La répétition incessante des retards de toutes sortes relève alors aussi de la Wiederholungzwang freudienne, de la « compulsion de répétition » (Lacan 1964, p.80), qui ne peut que les replacer dans ce non-acte permanent qu’est l’échec de toute tentative de quitter l’Angleterre.

Ainsi, à la différence des délais accumulés dans The Shadow-Line où la fatalité peut être invoquée sans trop de mauvaise foi, les délais dans ‘Youth’ relèvent d’une réticence de tous à être pleinement marins, réticence qui prendra vite la forme de cette « incompétence » qui causera finalement la perte du navire.

Tout se passe donc comme si le but inexprimé (préconscient) des officiers du Judea était de ne surtout pas atteindre leur destination, malgré les discours explicites qui prétendent le contraire. Tout se passe comme si le désir dicible de voguer vers la Thaïlande était éprouvé par un autre, armateur ou marchand. Les officiers à la solde de cet autre ne peuvent évidemment que reprendre son discours à leur compte, alors même que rester en Angleterre, ou, à défaut, ne pas atteindre la côte désignée, est tout ce qu’ils souhaitent.

Inutile de souligner alors combien l’esprit « conquérant » leur fait défaut : être les premiers à s’imposer en Thaïlande leur importe peu.
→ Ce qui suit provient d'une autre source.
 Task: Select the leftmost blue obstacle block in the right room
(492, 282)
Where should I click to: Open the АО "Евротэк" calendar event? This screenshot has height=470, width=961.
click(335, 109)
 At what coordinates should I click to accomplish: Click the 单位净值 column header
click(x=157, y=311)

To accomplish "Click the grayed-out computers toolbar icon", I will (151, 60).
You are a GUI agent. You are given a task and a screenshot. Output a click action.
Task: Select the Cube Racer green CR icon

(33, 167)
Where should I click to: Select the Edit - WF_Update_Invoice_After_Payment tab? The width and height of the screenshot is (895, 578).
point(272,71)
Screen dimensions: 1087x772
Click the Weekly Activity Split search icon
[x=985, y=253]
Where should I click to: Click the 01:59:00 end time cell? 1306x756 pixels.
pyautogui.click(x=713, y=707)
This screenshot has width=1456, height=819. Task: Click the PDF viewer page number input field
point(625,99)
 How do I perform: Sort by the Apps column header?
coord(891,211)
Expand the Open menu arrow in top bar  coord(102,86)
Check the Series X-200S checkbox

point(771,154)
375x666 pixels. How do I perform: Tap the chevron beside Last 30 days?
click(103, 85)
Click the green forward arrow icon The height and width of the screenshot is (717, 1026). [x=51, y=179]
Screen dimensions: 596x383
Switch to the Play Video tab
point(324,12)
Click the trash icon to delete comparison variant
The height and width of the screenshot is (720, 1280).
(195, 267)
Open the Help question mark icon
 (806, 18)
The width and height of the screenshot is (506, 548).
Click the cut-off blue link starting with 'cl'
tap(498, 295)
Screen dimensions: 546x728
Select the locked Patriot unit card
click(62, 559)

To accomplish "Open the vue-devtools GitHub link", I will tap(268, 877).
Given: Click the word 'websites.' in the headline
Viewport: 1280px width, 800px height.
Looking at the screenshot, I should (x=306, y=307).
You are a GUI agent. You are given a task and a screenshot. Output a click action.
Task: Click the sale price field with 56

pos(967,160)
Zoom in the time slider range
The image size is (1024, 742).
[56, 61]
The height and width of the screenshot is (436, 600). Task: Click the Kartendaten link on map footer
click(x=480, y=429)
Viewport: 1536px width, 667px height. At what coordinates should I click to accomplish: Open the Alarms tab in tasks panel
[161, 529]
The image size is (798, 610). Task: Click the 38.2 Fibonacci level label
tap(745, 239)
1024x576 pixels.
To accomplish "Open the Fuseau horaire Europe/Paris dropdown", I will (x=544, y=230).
L’idéal d’une extension territoriale, l’idéal impérialiste, leur est désormais étranger. La faillite des idéaux, lisible en 1916, couve déjà en 1898, et cause cette fracture entre le Devoir imposé de l’extérieur et le principe intime d’homéostase. Principe inavouable en ce temps et en ce lieu, mais qu’une voix en chacun ne cesse pourtant de rappeler, tandis que la voix du désir conquérant échoue à dominer vraiment.

Or, une multiplicité (une dualité, du moins) de voix dont aucune ne domine, c’est la définition même de la polyphonie.

Notes
183.

« It was wind, lightning, sleet, snow, and a terrific sea. We were flying light, and you may imagine how bad it was when I tell you we had smashed bulwarks and a flooded deck » (Conrad 1898b, p.153). Le reste est consacré seulement au problème du ballast.